Hilfe während der Finanzkrise US-Regierung wegen Rettung von AIG vor Gericht

Washington · Die US-Regierung muss sich wegen der Rettung des Versicherungskonzerns American International Group (AIG) vor Gericht verantworten. Der am Montag in Washington begonnene sechswöchige Prozess soll klären, ob die Teilverstaatlichung des Konzerns im Jahr 2008 rechtmäßig war oder ob die Aktionäre mit einer Milliardensumme entschädigt werden müssen. Hinter der Klage steht der frühere AIG-Chef Maurice "Hank" Greenberg, der sich von der Regierung enteignet fühlt.

 Das Logo des Versicherungskonzerns American International Group (AIG).

Das Logo des Versicherungskonzerns American International Group (AIG).

Foto: dapd, Bebeto Matthews

Greenbergs Anwalt David Boies argumentierte zum Prozessauftakt, dass es "keine Rechtfertigung" für die weitgehende staatliche Übernahme gegeben habe. AIG sei der einzige während der Finanzkrise gerettete Konzern, bei dem die Aktionäre den Großteil ihres Kapitals eingebüßt hätten. Das damalige Vorgehen der Regierung habe an "Erpressung" gegrenzt, die für die Rettungsgelder verlangten Zinsen seien viel zu hoch gewesen. "Sie haben versucht, AIG zu dämonisieren und zu suggerieren, dass AIG ein Paradebeispiel für die Probleme der Finanzkrise sei", sagte Boies.

Die Regierung hielt dagegen, dass die Pleite des Versicherers katastrophale Folgen gehabt hätte. "Das Ziel war nicht, AIG zu retten. Das Ziel war, die Welt vor AIG zu retten", hieß es im Eröffnungsplädoyer. Der Konzern sei damals faktisch zahlungsunfähig gewesen und habe selbst um Staatshilfen gebeten. Dafür habe die Regierung dann Unternehmensanteile als "Sicherheit" gehalten.

Der Versicherungskonzern stand wegen riskanter Geschäfte auf dem Hypothekenmarkt vor dem Bankrott. Damals saßen Finanzinstitute auf einem Berg dubioser Wertpapiere, in denen die Kredite von einkommensschwachen US-Hausbesitzern gebündelt waren. Als immer mehr Hausbesitzer wegen steigender Zinsen ihre Darlehen nicht zurückzahlen konnten, fiel das System zusammen wie ein Kartenhaus. Die Pleite der Investmentbank Lehman Brothers im September 2008 erschütterte die weltweiten Finanzmärkte.

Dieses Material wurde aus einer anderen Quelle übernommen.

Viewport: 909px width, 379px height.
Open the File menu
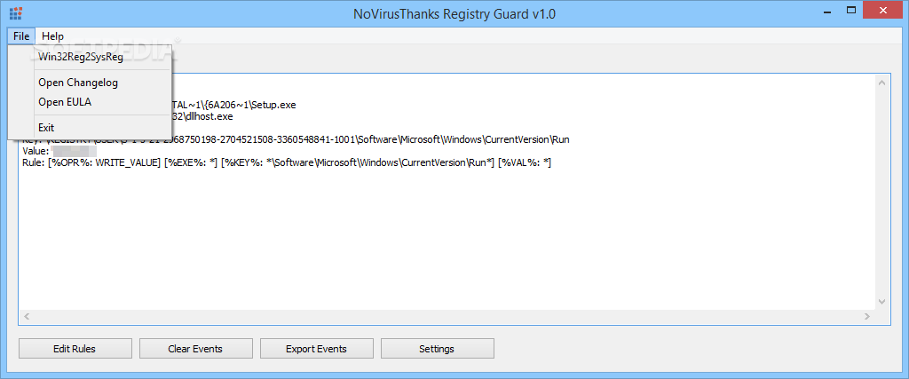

In der Krise rettete der Staat in den USA mehrere Finanzkonzerne, die als "too big to fail" ("zu groß, um zu scheitern") eingestuft wurden. Die Regierung in Washington pumpte dabei auch insgesamt 182 Milliarden Dollar in die AIG und übernahm im Gegenzug rund 80 Prozent an dem Unternehmen. Im Dezember 2012 verkaufte das US-Finanzministerium seine letzten Anteile wieder und machte mit der Rettungsaktion unterm Strich einen Gewinn von rund 23 Milliarden Dollar.

Greenberg hatte AIG fast vier Jahrzehnte lang geführt und zum größten Versicherungskonzern der Welt geformt, ehe er 2005 wegen Betrugsermittlungen seinen Posten räumen musste. Über seine Firma Starr International blieb Greenberg aber größter Anteilseigner des Unternehmen. Gemeinsam mit anderen Klägern pocht er auf eine Entschädigung von rund 40 Milliarden Dollar. In dem Prozess sollen zahlreiche Architekten der Bankenrettung während der Finanzkrise aussagen, darunter der damalige Zentralbankchef Ben Bernanke sowie die früheren Finanzminister Henry Paulson und Timothy Geithner.